START TEXT SECTION

Left-handed opener Ben Duckett smashed the fastest Test century by an England batter in India to take the visitors to 207/2 in 35 overs at stumps on Day Two of the third Test at the Niranjan Shah Stadium on Friday.

Sentinel Digital Desk

Rajkot: Left-handed opener Ben Duckett smashed the fastest Test century by an England batter in India to take the visitors to 207/2 in 35 overs at stumps on Day Two of the third Test at the Niranjan Shah Stadium on Friday.

England trail India by 238 runs after bowling out the hosts for 445 on an engrossing day of Test cricket, thanks to Duckett’s attacking display with the bat, which left the hosts with no answers to counter his whirlwind knock.

Duckett got his century in 88 balls and ended the day at 133 not out off 118 balls, laced with 21 fours and two sixes to leave India on the back-foot. Duckett was severe on anything short and dealt it with disdain. If it was a full-length ball, it was driven easily through cover or down the ground. If balls were needed to sweep or reverse-sweep, it was greeted with utmost precision from Duckett’s willow.

England were 6/0 even before a legal ball was sent down: five runs came from the penalty which came after Indian batters ran in the danger area of the pitch while batting, with the one run coming from Jasprit Bumrah bowling a no-ball.

Bumrah and Mohammed Siraj, who was fine to bowl after suffering from a blow on the right knee during India’s batting innings, found a bit of movement with the new ball to beat Duckett and Crawley. Duckett showed his intentions quickly -- severe with his cut, drives and punches to be unbeaten on 19 off 22 balls at tea.

Post tea, Duckett continued his onslaught on the Indian bowlers, sweeping firmly against Kuldeep Yadav twice, followed by driving and slamming Mohammed Siraj for two fours. Duckett reverse-swept against Kuldeep and steered Siraj twice through the gap on the off-side to get his fifty in just 39 balls.

END TEXT SECTION

(GIVEN PROBLEM A):
In the cricket match report, how many balls did Duckett need to reach his century?
(GIVEN PROBLEM B):
Write the next part of the cricket match report, picking up after its final sentence.

START MATERIAL

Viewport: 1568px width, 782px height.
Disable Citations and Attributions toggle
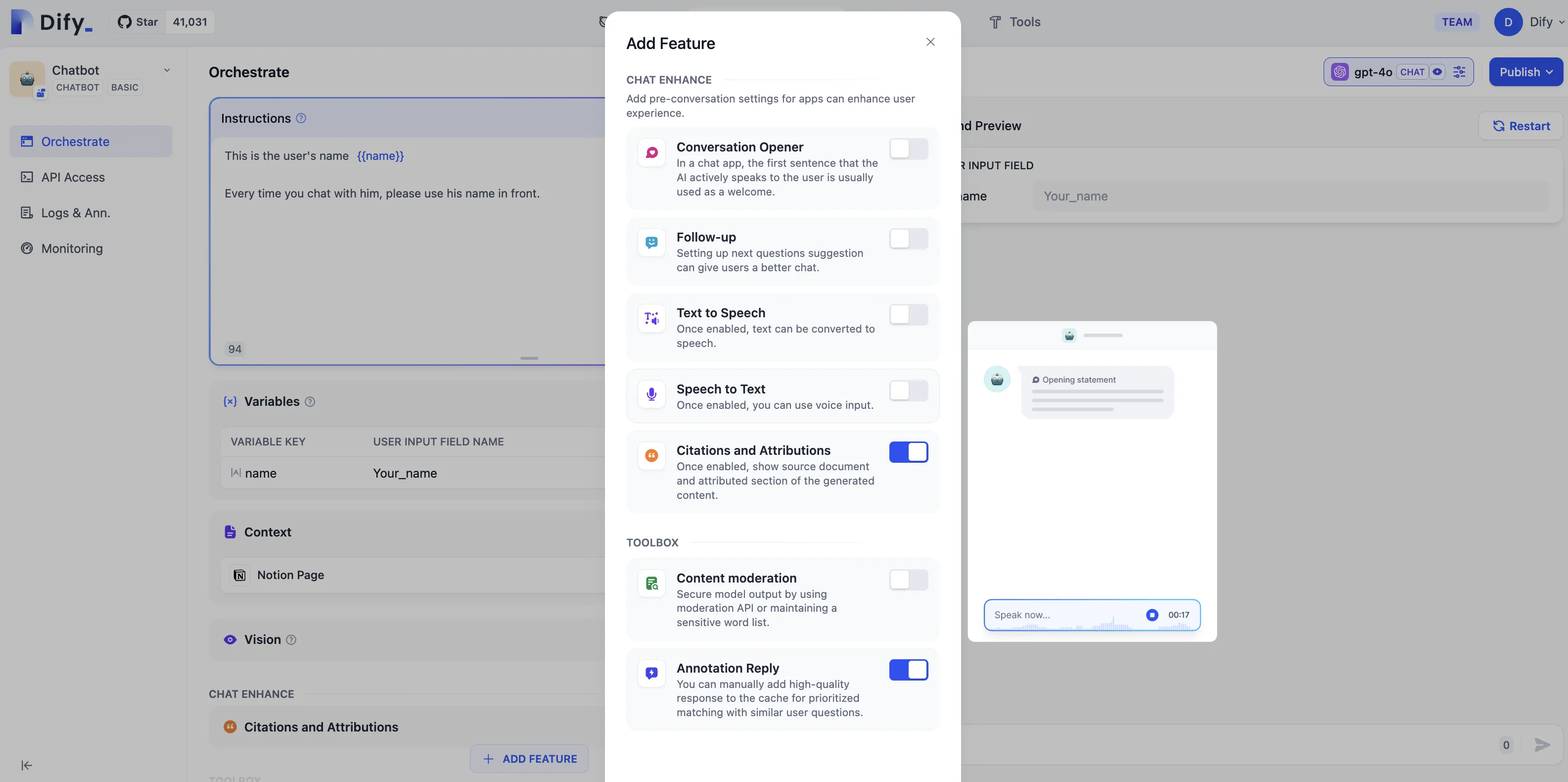point(908,452)
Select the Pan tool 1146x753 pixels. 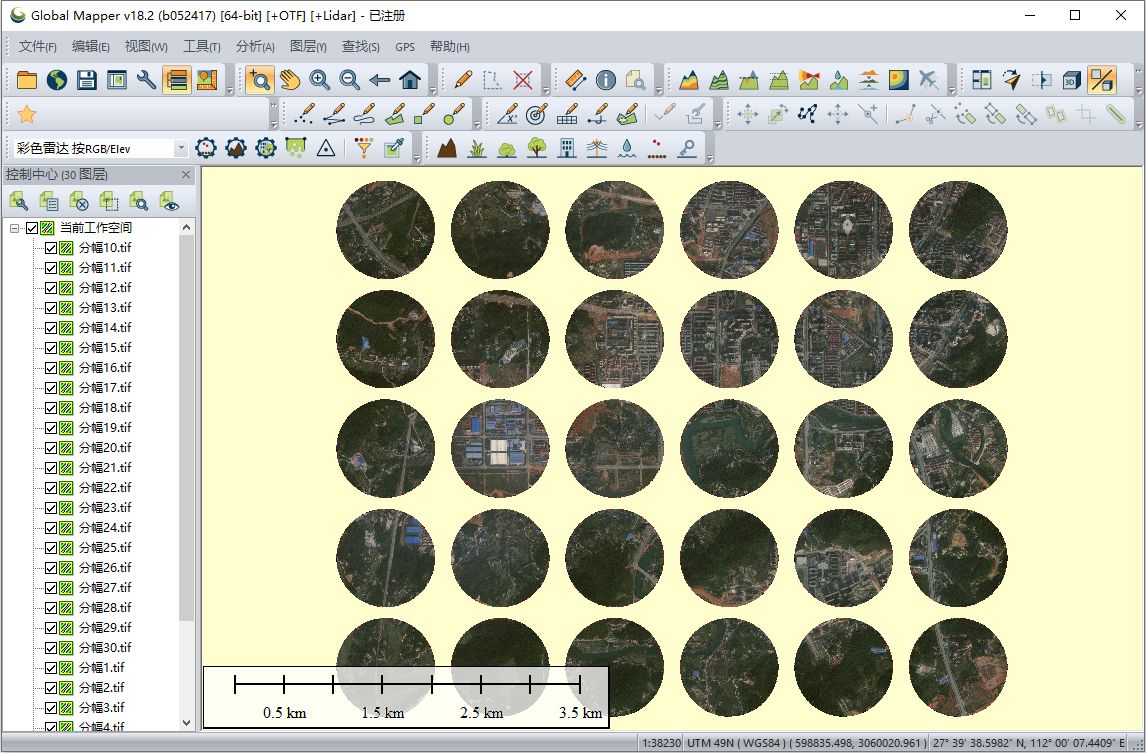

END MATERIAL

(REPLY A):
88 balls.

(REPLY B):
Duckett and Crawley took two boundaries each off Kuldeep before the latter top-edged a sweep to short fine-leg as Ravichandran Ashwin ended the 89-run opening partnership to get his 500th Test wicket, becoming the second Indian bowler after Anil Kumble to get the momentous achievement.

Ollie Pope hit five fours and a six in his 55-ball 39, before being trapped LBW by Siraj. Duckett and Joe Root (nine not out) hit some boundaries before stumps arrived, including the former surviving an LBW call in the final over of the day.

Earlier, Ashwin (37) and debutant wicketkeeper-batter Dhruv Jurel (46) added 77 runs for the eighth-wicket stand, followed by Bumrah making 26 at the end to take India to a strong total of 445 in 130.5 overs.

Resuming on 331/7, India added only 62 runs to their total in the morning session. James Anderson struck in the fourth over of the session after getting a faint edge of nightwatchman Kuldeep Yadav's bat to wicketkeeper Ben Foakes. In the next over, Jadeja chipped a tame drive straight back to part-time off-spinner Joe Root, falling for 112.

With two new fresh batters, England went to Mark Wood’s thunderbolts, and Ashwin got off the mark with a beautiful punch through cover for four. He tried to bounce out Jurel, who arched back and ramped over slips for six.

Ashwin continued to hit lovely drives and cuts for boundaries, while Jurel looked solid and cleverly glanced and drove in the gap to get his runs, as making 400+ now looks like a realistic target for India.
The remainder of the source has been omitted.